De l’autre côté de la table, les invités à grands cris réclamaient un discours. C’est à ce moment que j’ai découvert dans un coin du jardin une petite estrade surmontée d’une tribune parée d’étoffe du plus politiquement tricolore. Sans se faire prier plus longtemps, Robert Mousse-Brayat adopta une stature compatible avec la pompe républicaine et céda aux ardentes sollicitations de ses partisans.

3

Je ne l’ai su que plus tard, par l’éclusier qui avait vu des choses que je n’avais pu voir. Pendant que le maire perché sur son estrade, calé à deux mains sur les bords de la tribune, pérorait avec une éloquence métaphorique et municipale, un homme au costume marron, plutôt baraqué, s’était présenté à la porte de la maison du canal, qu’il avait ouvert en fin connaisseur de la serrurerie délictueuse. D’après ce que j’ai pu en découvrir après coup, il avait posé un micro derrière la corniche du buffet, puis il avait fouillé toutes les pièces, succinctement, les placards, les tiroirs, avant de revenir dans le salon, où il avait consulté les documents étalés sur la table et examiné la carte punaisée sur le mur. Selon toute vraisemblance, avec son téléphone portable il avait photographié tout ce qu’il voyait.

4

Pendant ce temps, dans le jardin du maire où l’ambiance était à la fête, je faisais plus ample connaissance avec Juliette Lamotte. Nous étions installés côte à côte, faisant parasol commun. Bavardage cousu d’insignifiances et de complaisances mondaines, comme souvent lors d’une première prise de contact. Revenant de quelque part, Eddy Lambortin s’est arrêté un instant derrière Juliette et, en homme qui tire profit de toutes les situations, de sa main libre il s’est appuyé sur son épaule nue, avec une légèreté caressante, mais c’est à moi qu’il s’est adressé :

« Alors, monsieur Dump, je n’ai pas encore eu le temps de vous demander des nouvelles de votre ami Froucandot. Où en êtes-vous avec cet énergumène ? Si vous le voyez, ne lui remettez pas le bonjour de ma part. Toutefois, n’oubliez pas de me rapporter sa photo dès que vous n’en aurez plus l’usage. Elle me manque déjà. »
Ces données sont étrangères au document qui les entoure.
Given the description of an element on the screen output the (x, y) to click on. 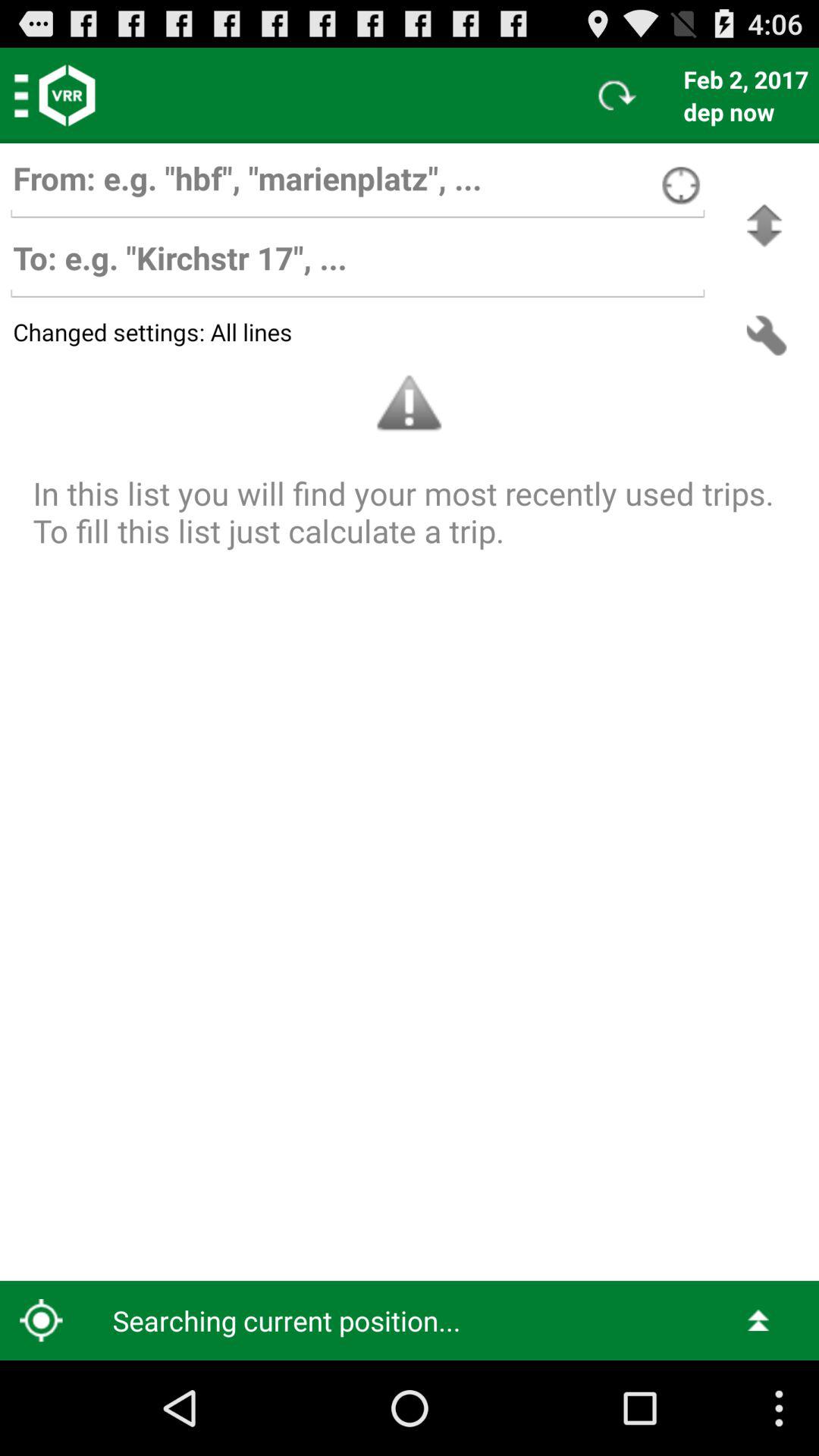
click the app above the changed settings all app (357, 265)
Given the description of an element on the screen output the (x, y) to click on. 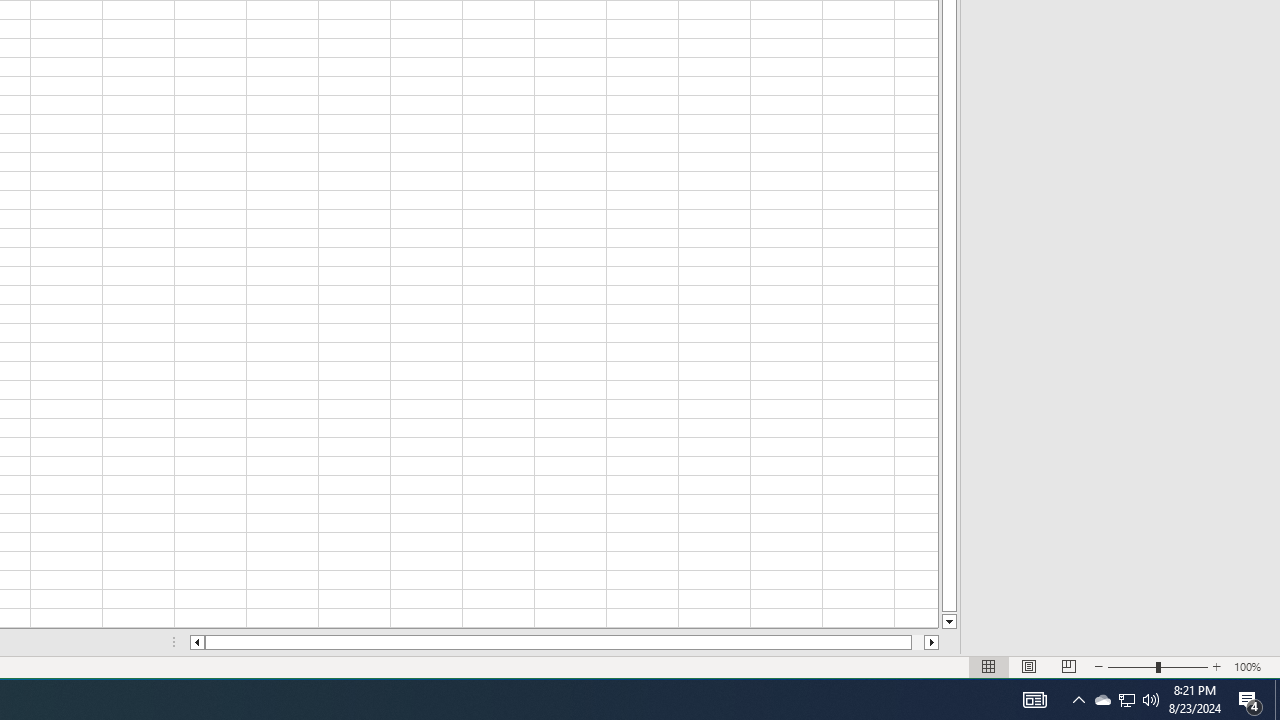
Page Break Preview (1069, 667)
Q2790: 100% (1151, 699)
Action Center, 4 new notifications (1250, 699)
Zoom (1158, 667)
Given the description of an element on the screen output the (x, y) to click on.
Et sans un mot de plus, il s’est éloigné d’un pas dont je me suis dit qu’il devenait de plus en plus traînant.

« C’est drôle, sourit Mlle Lamotte. Plusieurs de mes élèves m’en ont parlé, de ce Froucandot. Ils le dessinent. Ils ont l’air de croire que c’est une sorte de fantôme. Froucandot est mort.

– Ça, je sais qu’il est mort. Je serais curieux de les voir, ces dessins.

– Pas de problème. Si ça vous tente, je peux aussi vous emmener sur la tombe de Froucandot. Elle est dans un triste état. C’était un homme qui n’était pas aimé dans les parages. Il se raconte beaucoup de choses sur son compte.

– Il s’est pendu, dis-je.

– C’est ce qui se dit. Il se dit aussi qu’il aurait été assassiné. Les enfants font semblant de croire qu’il aurait été exécuté par les membres d’une armée secrète.

– Tout de même, une armée secrète, ça fait beaucoup !

– Les enfants ont de l’imagination. À Puffigny, y a rien. L’imagination essaie tant bien que mal de remplir le vide. Au fond, c’est une distraction. Ça ne coûte rien. Pourquoi s’en priveraient-ils ? »

En harmonies discutables, les premières mesures du Concerto pour trompes de chasse et sifflets à roulette, sous la direction du maestro Roland Grattier, giclèrent de l’ombre de la grotte en rocailles et se répandirent en éclaboussures sonores sur les invités qui s’étaient religieusement regroupés autour du maire et de son épouse, très en majesté sur des sièges assez sensationnels pour faire office de trônes.

5

Ce que je peux déjà dire, c’est que l’homme au costume marron avait découvert les photos de Froucandot sur le plateau du rétroprojecteur. Il les avait examinées, puis photographiées, puis il avait vérifié par la fenêtre que le chemin de halage était désert et il était sorti, après avoir refermé la porte à double tour. Mais à peine s’était-il éloigné de quelques mètres que, tout joyeux, le chien de l’éclusier s’était précipité sur lui, alors que vingt mètres plus loin son maître s’époumonait :

« N’ayez pas peur ! Il lèche, mais il ne mord pas ! »

L’homme avait bifurqué vers le champ de maïs et s’était mis à courir, poursuivi par le chien et par l’éclusier.

6

Mlle Lamotte m’avait proposé de me montrer la tombe de Froucandot. J’avais garé la Cadillac à l’entrée du cimetière. Pendant le trajet, l’institutrice m’avait raconté qu’elle comprenait Mme Dunoît.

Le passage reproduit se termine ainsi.